Though she appreciates the help from her teammates and her coach in practices, she understands that diving is an individual event, and success usually hinges on one’s mentality, as all eyes are on just the single diver on the board or the platform. Kline’s upbringing, in which she grew up as the oldest of seven kids (spanning 14 years), could hold a key to her success.

Why? Just listen to her answer two totally different questions.

On growing up? “It was fun,” she said. “It’s nice to have people around, and it was never boring. It kind of helped me learn to focus well and tune out things when I needed to study and stuff. So it had its benefits.”

On her approach during a meet? “If you look at the history of my meets, I tend to finish better when I zone out the competition and just focus on myself,” she said.

Taking it a step forward, though, Kline described one of her best feelings ever when she focused on … well, nothing. Going back to her qualifying for NCAAs, she explained how she needed to hit her last dive and how she pulled it off.

“After a dive that I do really well, usually I will come out and ask ‘What was I thinking?’” she said. “Usually, there was nothing. My body was just doing it, which is just the coolest feeling ever.

“Like, last year at NCAA Zones on the 3-meter, I had to hit my last dive – a full out – for 7.5-8’s (scores). I knew that I could do it, but I didn’t think about anything. My body just did it, and I did it for 8s. It’s weird. When you do a good dive, most of the time, you just aren’t thinking. It’s odd, but it’s just a really cool feeling to have that happen, and it doesn’t happen every day.”

For sure, it’s been cool having Logan Kline in Blacksburg. It took a building to help convince her, but Tech and the town of Christiansburg teamed to build it and now the best are coming to this university. She’s been one of the first of hopefully many.


Q: What is your favorite event?

LK: I would say I am most consistent on the 1-meter, for sure, but I do like to compete in the 10-meter. I just feel less pressure up there, and there’s no board movement, which I get nervous about in the meets.

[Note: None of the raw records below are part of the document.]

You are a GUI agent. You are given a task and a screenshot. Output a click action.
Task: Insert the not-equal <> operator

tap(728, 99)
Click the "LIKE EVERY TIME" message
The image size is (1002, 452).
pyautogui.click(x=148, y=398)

Q: Do you have any pre-meet rituals?

LK: I always repaint my toenails before a meet, just so I can look down when I’m waiting to go. So they look pretty. It’s usually pink, a hot pink color. It might be weird, but I tend to do that.

Q: Do you eat anything special before a meet?

LK: Yeah, I used to really like bananas, but I couldn’t tell you the last time I ate a banana. But I do like to have peanut butter, take a bite here or there. I don’t like to eat full meals before a competition, so it’s just nice to have something to give me a little bit of energy before a meet.

Q: Do you enjoy any other sports?

LK: I played tennis for a little bit, just because my mom did that. Actually, if I hadn’t been a diver, I feel like I would have been a tennis player. I’m not sure if I am tall enough, but I would have liked to have played that.

Q: What’s your plan after this season?

LK: I’m doing a fifth semester because want to go to med school to be a dermatologist. I wasn’t really ready to apply and start next fall. So I will apply this summer, and I think I’m going to apply early decision to Kansas. The med school is actually in Kansas City, so it’s right where I live.